• **DATA FOR THE TASK**
----

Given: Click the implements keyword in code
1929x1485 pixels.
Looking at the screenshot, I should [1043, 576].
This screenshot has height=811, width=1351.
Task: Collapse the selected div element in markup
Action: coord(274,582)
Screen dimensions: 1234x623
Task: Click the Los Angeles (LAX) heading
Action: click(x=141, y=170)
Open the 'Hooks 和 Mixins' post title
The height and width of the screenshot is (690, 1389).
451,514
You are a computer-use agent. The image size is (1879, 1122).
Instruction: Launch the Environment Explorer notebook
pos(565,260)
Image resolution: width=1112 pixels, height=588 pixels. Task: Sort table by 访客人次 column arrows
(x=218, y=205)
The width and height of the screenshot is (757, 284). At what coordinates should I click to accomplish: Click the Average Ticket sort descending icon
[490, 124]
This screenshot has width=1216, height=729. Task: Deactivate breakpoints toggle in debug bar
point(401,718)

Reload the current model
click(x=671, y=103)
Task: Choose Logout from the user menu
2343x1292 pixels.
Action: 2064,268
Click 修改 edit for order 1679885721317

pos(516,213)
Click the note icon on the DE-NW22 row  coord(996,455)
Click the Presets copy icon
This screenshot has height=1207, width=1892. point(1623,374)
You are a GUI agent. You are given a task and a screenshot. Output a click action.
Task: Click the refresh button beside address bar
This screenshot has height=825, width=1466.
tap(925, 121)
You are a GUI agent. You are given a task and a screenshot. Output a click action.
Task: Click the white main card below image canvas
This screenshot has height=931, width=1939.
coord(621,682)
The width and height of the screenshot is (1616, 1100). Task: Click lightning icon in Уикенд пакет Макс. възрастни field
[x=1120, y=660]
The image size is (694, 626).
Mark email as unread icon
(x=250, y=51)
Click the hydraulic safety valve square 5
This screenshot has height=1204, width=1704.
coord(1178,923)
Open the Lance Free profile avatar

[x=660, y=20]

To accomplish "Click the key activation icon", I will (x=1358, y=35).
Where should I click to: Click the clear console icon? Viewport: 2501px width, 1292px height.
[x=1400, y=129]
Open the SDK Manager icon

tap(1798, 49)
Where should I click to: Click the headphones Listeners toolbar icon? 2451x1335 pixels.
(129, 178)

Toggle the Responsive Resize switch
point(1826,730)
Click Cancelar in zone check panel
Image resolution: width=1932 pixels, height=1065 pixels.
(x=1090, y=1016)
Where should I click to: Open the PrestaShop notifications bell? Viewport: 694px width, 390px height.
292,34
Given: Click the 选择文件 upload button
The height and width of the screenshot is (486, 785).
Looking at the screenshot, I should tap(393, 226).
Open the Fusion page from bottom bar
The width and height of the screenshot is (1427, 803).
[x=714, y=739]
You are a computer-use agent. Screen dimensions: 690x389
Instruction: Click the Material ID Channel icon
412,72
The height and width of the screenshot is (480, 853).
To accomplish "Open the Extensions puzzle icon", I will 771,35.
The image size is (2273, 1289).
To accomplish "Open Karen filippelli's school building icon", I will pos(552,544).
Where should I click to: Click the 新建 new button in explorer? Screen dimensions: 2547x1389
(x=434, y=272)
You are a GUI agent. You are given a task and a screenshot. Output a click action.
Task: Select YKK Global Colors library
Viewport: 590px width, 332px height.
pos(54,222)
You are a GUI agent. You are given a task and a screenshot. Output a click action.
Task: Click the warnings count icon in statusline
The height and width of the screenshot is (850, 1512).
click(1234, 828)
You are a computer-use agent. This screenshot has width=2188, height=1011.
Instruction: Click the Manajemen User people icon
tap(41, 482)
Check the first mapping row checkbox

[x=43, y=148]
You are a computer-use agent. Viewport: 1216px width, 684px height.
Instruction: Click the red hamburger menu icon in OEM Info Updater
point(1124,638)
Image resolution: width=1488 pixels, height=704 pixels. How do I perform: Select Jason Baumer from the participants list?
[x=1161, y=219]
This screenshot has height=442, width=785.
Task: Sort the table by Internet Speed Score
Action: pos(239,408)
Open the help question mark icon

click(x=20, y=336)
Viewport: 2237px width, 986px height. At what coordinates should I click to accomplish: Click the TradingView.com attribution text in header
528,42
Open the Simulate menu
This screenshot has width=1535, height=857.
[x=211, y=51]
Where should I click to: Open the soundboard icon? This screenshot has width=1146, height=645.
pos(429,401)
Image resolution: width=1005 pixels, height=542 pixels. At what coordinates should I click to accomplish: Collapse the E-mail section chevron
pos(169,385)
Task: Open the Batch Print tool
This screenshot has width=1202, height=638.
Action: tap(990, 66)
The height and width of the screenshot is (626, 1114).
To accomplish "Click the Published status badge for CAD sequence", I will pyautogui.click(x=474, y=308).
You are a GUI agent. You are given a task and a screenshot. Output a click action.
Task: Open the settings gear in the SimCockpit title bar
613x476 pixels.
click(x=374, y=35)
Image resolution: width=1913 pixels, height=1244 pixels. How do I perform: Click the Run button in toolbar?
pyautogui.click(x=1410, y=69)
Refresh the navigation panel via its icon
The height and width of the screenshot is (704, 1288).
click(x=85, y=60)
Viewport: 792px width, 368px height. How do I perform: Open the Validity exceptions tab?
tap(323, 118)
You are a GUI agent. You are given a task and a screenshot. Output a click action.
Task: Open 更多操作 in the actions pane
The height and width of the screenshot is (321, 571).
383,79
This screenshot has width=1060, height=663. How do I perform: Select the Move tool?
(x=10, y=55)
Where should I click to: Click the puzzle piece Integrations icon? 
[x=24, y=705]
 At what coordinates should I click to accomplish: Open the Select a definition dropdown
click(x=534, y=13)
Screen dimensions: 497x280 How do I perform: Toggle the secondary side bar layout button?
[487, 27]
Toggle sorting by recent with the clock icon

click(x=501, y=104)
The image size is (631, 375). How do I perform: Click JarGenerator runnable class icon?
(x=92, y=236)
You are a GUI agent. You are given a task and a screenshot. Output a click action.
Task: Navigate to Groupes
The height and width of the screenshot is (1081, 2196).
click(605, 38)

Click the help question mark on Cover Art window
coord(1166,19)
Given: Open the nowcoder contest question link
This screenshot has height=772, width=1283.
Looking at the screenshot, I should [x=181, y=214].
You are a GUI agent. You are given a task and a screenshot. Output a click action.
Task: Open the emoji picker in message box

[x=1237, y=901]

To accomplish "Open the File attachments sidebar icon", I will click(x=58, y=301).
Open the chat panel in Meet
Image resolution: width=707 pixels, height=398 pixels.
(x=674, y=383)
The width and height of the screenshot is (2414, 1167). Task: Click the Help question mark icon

----

• **WORK ITEM**
Start at the first line and transcribe the data exactly through the last.

• **FINISHED TASK**
Given: Click the implements keyword in code
1929x1485 pixels.
Looking at the screenshot, I should [1043, 576].
This screenshot has height=811, width=1351.
Task: Collapse the selected div element in markup
Action: coord(274,582)
Screen dimensions: 1234x623
Task: Click the Los Angeles (LAX) heading
Action: click(x=141, y=170)
Open the 'Hooks 和 Mixins' post title
The height and width of the screenshot is (690, 1389).
451,514
You are a computer-use agent. The image size is (1879, 1122).
Instruction: Launch the Environment Explorer notebook
pos(565,260)
Image resolution: width=1112 pixels, height=588 pixels. Task: Sort table by 访客人次 column arrows
(x=218, y=205)
The width and height of the screenshot is (757, 284). At what coordinates should I click to accomplish: Click the Average Ticket sort descending icon
[490, 124]
This screenshot has width=1216, height=729. Task: Deactivate breakpoints toggle in debug bar
point(401,718)

Reload the current model
click(x=671, y=103)
Task: Choose Logout from the user menu
2343x1292 pixels.
Action: 2064,268
Click 修改 edit for order 1679885721317

pos(516,213)
Click the note icon on the DE-NW22 row  coord(996,455)
Click the Presets copy icon
This screenshot has height=1207, width=1892. point(1623,374)
You are a GUI agent. You are given a task and a screenshot. Output a click action.
Task: Click the refresh button beside address bar
This screenshot has height=825, width=1466.
tap(925, 121)
You are a GUI agent. You are given a task and a screenshot. Output a click action.
Task: Click the white main card below image canvas
This screenshot has height=931, width=1939.
coord(621,682)
The width and height of the screenshot is (1616, 1100). Task: Click lightning icon in Уикенд пакет Макс. възрастни field
[x=1120, y=660]
The image size is (694, 626).
Mark email as unread icon
(x=250, y=51)
Click the hydraulic safety valve square 5
This screenshot has height=1204, width=1704.
coord(1178,923)
Open the Lance Free profile avatar

[x=660, y=20]

To accomplish "Click the key activation icon", I will (x=1358, y=35).
Where should I click to: Click the clear console icon? Viewport: 2501px width, 1292px height.
[x=1400, y=129]
Open the SDK Manager icon

tap(1798, 49)
Where should I click to: Click the headphones Listeners toolbar icon? 2451x1335 pixels.
(129, 178)

Toggle the Responsive Resize switch
point(1826,730)
Click Cancelar in zone check panel
Image resolution: width=1932 pixels, height=1065 pixels.
(x=1090, y=1016)
Where should I click to: Open the PrestaShop notifications bell? Viewport: 694px width, 390px height.
292,34
Given: Click the 选择文件 upload button
The height and width of the screenshot is (486, 785).
Looking at the screenshot, I should tap(393, 226).
Open the Fusion page from bottom bar
The width and height of the screenshot is (1427, 803).
[x=714, y=739]
You are a computer-use agent. Screen dimensions: 690x389
Instruction: Click the Material ID Channel icon
412,72
The height and width of the screenshot is (480, 853).
To accomplish "Open the Extensions puzzle icon", I will 771,35.
The image size is (2273, 1289).
To accomplish "Open Karen filippelli's school building icon", I will pos(552,544).
Where should I click to: Click the 新建 new button in explorer? Screen dimensions: 2547x1389
(x=434, y=272)
You are a GUI agent. You are given a task and a screenshot. Output a click action.
Task: Select YKK Global Colors library
Viewport: 590px width, 332px height.
pos(54,222)
You are a GUI agent. You are given a task and a screenshot. Output a click action.
Task: Click the warnings count icon in statusline
The height and width of the screenshot is (850, 1512).
click(1234, 828)
You are a computer-use agent. This screenshot has width=2188, height=1011.
Instruction: Click the Manajemen User people icon
tap(41, 482)
Check the first mapping row checkbox

[x=43, y=148]
You are a computer-use agent. Viewport: 1216px width, 684px height.
Instruction: Click the red hamburger menu icon in OEM Info Updater
point(1124,638)
Image resolution: width=1488 pixels, height=704 pixels. How do I perform: Select Jason Baumer from the participants list?
[x=1161, y=219]
This screenshot has height=442, width=785.
Task: Sort the table by Internet Speed Score
Action: pos(239,408)
Open the help question mark icon

click(x=20, y=336)
Viewport: 2237px width, 986px height. At what coordinates should I click to accomplish: Click the TradingView.com attribution text in header
528,42
Open the Simulate menu
This screenshot has width=1535, height=857.
[x=211, y=51]
Where should I click to: Open the soundboard icon? This screenshot has width=1146, height=645.
pos(429,401)
Image resolution: width=1005 pixels, height=542 pixels. At what coordinates should I click to accomplish: Collapse the E-mail section chevron
pos(169,385)
Task: Open the Batch Print tool
This screenshot has width=1202, height=638.
Action: tap(990, 66)
The height and width of the screenshot is (626, 1114).
To accomplish "Click the Published status badge for CAD sequence", I will pyautogui.click(x=474, y=308).
You are a GUI agent. You are given a task and a screenshot. Output a click action.
Task: Open the settings gear in the SimCockpit title bar
613x476 pixels.
click(x=374, y=35)
Image resolution: width=1913 pixels, height=1244 pixels. How do I perform: Click the Run button in toolbar?
pyautogui.click(x=1410, y=69)
Refresh the navigation panel via its icon
The height and width of the screenshot is (704, 1288).
click(x=85, y=60)
Viewport: 792px width, 368px height. How do I perform: Open the Validity exceptions tab?
tap(323, 118)
You are a GUI agent. You are given a task and a screenshot. Output a click action.
Task: Open 更多操作 in the actions pane
The height and width of the screenshot is (321, 571).
383,79
This screenshot has width=1060, height=663. How do I perform: Select the Move tool?
(x=10, y=55)
Where should I click to: Click the puzzle piece Integrations icon? 
[x=24, y=705]
 At what coordinates should I click to accomplish: Open the Select a definition dropdown
click(x=534, y=13)
Screen dimensions: 497x280 How do I perform: Toggle the secondary side bar layout button?
[487, 27]
Toggle sorting by recent with the clock icon

click(x=501, y=104)
The image size is (631, 375). How do I perform: Click JarGenerator runnable class icon?
(x=92, y=236)
You are a GUI agent. You are given a task and a screenshot. Output a click action.
Task: Navigate to Groupes
The height and width of the screenshot is (1081, 2196).
click(605, 38)

Click the help question mark on Cover Art window
coord(1166,19)
Given: Open the nowcoder contest question link
This screenshot has height=772, width=1283.
Looking at the screenshot, I should [x=181, y=214].
You are a GUI agent. You are given a task and a screenshot. Output a click action.
Task: Open the emoji picker in message box

[x=1237, y=901]

To accomplish "Open the File attachments sidebar icon", I will click(x=58, y=301).
Open the chat panel in Meet
Image resolution: width=707 pixels, height=398 pixels.
(x=674, y=383)
The width and height of the screenshot is (2414, 1167). Task: Click the Help question mark icon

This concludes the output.